%%
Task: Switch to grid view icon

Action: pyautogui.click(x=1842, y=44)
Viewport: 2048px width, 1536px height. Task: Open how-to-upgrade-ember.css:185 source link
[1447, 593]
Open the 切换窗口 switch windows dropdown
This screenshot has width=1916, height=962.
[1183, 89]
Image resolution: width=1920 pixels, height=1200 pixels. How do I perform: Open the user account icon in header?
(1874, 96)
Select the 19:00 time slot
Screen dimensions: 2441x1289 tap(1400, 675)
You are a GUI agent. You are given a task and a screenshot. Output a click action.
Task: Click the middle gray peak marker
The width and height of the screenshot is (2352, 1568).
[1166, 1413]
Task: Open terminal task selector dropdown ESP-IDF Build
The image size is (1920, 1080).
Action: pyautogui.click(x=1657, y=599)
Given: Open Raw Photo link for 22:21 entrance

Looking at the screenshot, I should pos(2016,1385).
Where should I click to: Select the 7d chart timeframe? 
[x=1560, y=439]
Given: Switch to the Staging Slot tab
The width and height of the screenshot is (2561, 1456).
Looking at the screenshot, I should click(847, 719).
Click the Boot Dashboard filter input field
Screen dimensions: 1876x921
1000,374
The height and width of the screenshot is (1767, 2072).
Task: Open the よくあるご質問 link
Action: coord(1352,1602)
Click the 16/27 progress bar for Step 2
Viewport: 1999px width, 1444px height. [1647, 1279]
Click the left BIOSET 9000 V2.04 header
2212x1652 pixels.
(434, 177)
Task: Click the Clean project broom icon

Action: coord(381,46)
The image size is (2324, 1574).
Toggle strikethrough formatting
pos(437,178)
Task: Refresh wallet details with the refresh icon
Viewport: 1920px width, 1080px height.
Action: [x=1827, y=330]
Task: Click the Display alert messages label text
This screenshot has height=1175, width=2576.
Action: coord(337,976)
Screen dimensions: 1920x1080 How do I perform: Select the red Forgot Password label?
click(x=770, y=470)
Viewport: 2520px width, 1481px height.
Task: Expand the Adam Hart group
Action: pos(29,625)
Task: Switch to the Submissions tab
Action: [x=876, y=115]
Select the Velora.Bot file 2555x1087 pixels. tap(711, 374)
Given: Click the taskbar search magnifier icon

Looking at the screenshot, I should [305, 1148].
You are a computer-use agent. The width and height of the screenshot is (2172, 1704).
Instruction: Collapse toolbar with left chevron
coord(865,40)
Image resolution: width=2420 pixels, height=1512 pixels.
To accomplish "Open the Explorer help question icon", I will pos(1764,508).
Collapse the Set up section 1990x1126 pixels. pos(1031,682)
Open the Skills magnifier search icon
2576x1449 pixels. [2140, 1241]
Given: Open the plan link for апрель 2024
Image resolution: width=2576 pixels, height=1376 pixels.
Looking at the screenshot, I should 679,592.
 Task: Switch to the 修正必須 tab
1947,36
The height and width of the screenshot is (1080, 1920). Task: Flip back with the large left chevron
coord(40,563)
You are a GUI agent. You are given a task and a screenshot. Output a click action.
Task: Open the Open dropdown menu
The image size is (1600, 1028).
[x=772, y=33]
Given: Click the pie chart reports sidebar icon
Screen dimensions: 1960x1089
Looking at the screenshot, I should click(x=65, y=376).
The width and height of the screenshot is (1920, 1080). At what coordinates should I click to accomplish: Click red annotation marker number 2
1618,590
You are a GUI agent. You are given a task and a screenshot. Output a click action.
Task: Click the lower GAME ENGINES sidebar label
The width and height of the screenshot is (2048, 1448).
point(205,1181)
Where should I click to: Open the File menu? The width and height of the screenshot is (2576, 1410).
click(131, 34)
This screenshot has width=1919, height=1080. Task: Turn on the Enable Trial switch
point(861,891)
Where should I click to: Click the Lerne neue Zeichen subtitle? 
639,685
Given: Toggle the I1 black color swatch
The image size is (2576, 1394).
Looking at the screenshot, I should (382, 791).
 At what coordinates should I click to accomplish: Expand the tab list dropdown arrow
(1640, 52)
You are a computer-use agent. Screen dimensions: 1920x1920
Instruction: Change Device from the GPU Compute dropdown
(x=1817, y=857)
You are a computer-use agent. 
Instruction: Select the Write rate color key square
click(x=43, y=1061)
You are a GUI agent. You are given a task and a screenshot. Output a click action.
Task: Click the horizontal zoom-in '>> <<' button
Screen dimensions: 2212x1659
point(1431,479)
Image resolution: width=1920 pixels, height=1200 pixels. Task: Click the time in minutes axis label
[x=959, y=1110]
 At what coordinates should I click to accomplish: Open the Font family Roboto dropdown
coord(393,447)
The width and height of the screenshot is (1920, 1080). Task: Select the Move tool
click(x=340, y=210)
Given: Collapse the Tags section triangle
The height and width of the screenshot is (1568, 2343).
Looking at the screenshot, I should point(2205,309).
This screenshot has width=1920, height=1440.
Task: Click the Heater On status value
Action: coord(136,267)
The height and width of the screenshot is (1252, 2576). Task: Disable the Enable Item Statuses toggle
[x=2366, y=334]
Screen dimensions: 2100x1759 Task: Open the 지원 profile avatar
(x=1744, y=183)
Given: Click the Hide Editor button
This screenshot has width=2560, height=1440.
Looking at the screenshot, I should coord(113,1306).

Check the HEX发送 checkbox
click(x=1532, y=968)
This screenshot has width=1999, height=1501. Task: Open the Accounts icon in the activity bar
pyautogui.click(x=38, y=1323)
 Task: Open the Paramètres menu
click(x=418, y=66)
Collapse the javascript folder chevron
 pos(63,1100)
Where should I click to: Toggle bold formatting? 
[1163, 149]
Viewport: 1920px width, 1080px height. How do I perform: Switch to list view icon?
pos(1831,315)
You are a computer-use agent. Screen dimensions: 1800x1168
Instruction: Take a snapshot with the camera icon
%%
* Exercise description
Write the records out again. Keep every line exactly as it is.

* Task output
Task: Switch to grid view icon

Action: pyautogui.click(x=1842, y=44)
Viewport: 2048px width, 1536px height. Task: Open how-to-upgrade-ember.css:185 source link
[1447, 593]
Open the 切换窗口 switch windows dropdown
This screenshot has width=1916, height=962.
[1183, 89]
Image resolution: width=1920 pixels, height=1200 pixels. How do I perform: Open the user account icon in header?
(1874, 96)
Select the 19:00 time slot
Screen dimensions: 2441x1289 tap(1400, 675)
You are a GUI agent. You are given a task and a screenshot. Output a click action.
Task: Click the middle gray peak marker
The width and height of the screenshot is (2352, 1568).
[1166, 1413]
Task: Open terminal task selector dropdown ESP-IDF Build
The image size is (1920, 1080).
Action: pyautogui.click(x=1657, y=599)
Given: Open Raw Photo link for 22:21 entrance

Looking at the screenshot, I should pos(2016,1385).
Where should I click to: Select the 7d chart timeframe? 
[x=1560, y=439]
Given: Switch to the Staging Slot tab
The width and height of the screenshot is (2561, 1456).
Looking at the screenshot, I should click(847, 719).
Click the Boot Dashboard filter input field
Screen dimensions: 1876x921
1000,374
The height and width of the screenshot is (1767, 2072).
Task: Open the よくあるご質問 link
Action: coord(1352,1602)
Click the 16/27 progress bar for Step 2
Viewport: 1999px width, 1444px height. [1647, 1279]
Click the left BIOSET 9000 V2.04 header
2212x1652 pixels.
(434, 177)
Task: Click the Clean project broom icon

Action: coord(381,46)
The image size is (2324, 1574).
Toggle strikethrough formatting
pos(437,178)
Task: Refresh wallet details with the refresh icon
Viewport: 1920px width, 1080px height.
Action: [x=1827, y=330]
Task: Click the Display alert messages label text
This screenshot has height=1175, width=2576.
Action: coord(337,976)
Screen dimensions: 1920x1080 How do I perform: Select the red Forgot Password label?
click(x=770, y=470)
Viewport: 2520px width, 1481px height.
Task: Expand the Adam Hart group
Action: pos(29,625)
Task: Switch to the Submissions tab
Action: [x=876, y=115]
Select the Velora.Bot file 2555x1087 pixels. tap(711, 374)
Given: Click the taskbar search magnifier icon

Looking at the screenshot, I should [305, 1148].
You are a computer-use agent. The width and height of the screenshot is (2172, 1704).
Instruction: Collapse toolbar with left chevron
coord(865,40)
Image resolution: width=2420 pixels, height=1512 pixels.
To accomplish "Open the Explorer help question icon", I will pos(1764,508).
Collapse the Set up section 1990x1126 pixels. pos(1031,682)
Open the Skills magnifier search icon
2576x1449 pixels. [2140, 1241]
Given: Open the plan link for апрель 2024
Image resolution: width=2576 pixels, height=1376 pixels.
Looking at the screenshot, I should 679,592.
 Task: Switch to the 修正必須 tab
1947,36
The height and width of the screenshot is (1080, 1920). Task: Flip back with the large left chevron
coord(40,563)
You are a GUI agent. You are given a task and a screenshot. Output a click action.
Task: Open the Open dropdown menu
The image size is (1600, 1028).
[x=772, y=33]
Given: Click the pie chart reports sidebar icon
Screen dimensions: 1960x1089
Looking at the screenshot, I should click(x=65, y=376).
The width and height of the screenshot is (1920, 1080). At what coordinates should I click to accomplish: Click red annotation marker number 2
1618,590
You are a GUI agent. You are given a task and a screenshot. Output a click action.
Task: Click the lower GAME ENGINES sidebar label
The width and height of the screenshot is (2048, 1448).
point(205,1181)
Where should I click to: Open the File menu? The width and height of the screenshot is (2576, 1410).
click(131, 34)
This screenshot has width=1919, height=1080. Task: Turn on the Enable Trial switch
point(861,891)
Where should I click to: Click the Lerne neue Zeichen subtitle? 
639,685
Given: Toggle the I1 black color swatch
The image size is (2576, 1394).
Looking at the screenshot, I should (382, 791).
 At what coordinates should I click to accomplish: Expand the tab list dropdown arrow
(1640, 52)
You are a computer-use agent. Screen dimensions: 1920x1920
Instruction: Change Device from the GPU Compute dropdown
(x=1817, y=857)
You are a computer-use agent. 
Instruction: Select the Write rate color key square
click(x=43, y=1061)
You are a GUI agent. You are given a task and a screenshot. Output a click action.
Task: Click the horizontal zoom-in '>> <<' button
Screen dimensions: 2212x1659
point(1431,479)
Image resolution: width=1920 pixels, height=1200 pixels. Task: Click the time in minutes axis label
[x=959, y=1110]
 At what coordinates should I click to accomplish: Open the Font family Roboto dropdown
coord(393,447)
The width and height of the screenshot is (1920, 1080). Task: Select the Move tool
click(x=340, y=210)
Given: Collapse the Tags section triangle
The height and width of the screenshot is (1568, 2343).
Looking at the screenshot, I should point(2205,309).
This screenshot has width=1920, height=1440.
Task: Click the Heater On status value
Action: coord(136,267)
The height and width of the screenshot is (1252, 2576). Task: Disable the Enable Item Statuses toggle
[x=2366, y=334]
Screen dimensions: 2100x1759 Task: Open the 지원 profile avatar
(x=1744, y=183)
Given: Click the Hide Editor button
This screenshot has width=2560, height=1440.
Looking at the screenshot, I should coord(113,1306).

Check the HEX发送 checkbox
click(x=1532, y=968)
This screenshot has width=1999, height=1501. Task: Open the Accounts icon in the activity bar
pyautogui.click(x=38, y=1323)
 Task: Open the Paramètres menu
click(x=418, y=66)
Collapse the javascript folder chevron
 pos(63,1100)
Where should I click to: Toggle bold formatting? 
[1163, 149]
Viewport: 1920px width, 1080px height. How do I perform: Switch to list view icon?
pos(1831,315)
You are a computer-use agent. Screen dimensions: 1800x1168
Instruction: Take a snapshot with the camera icon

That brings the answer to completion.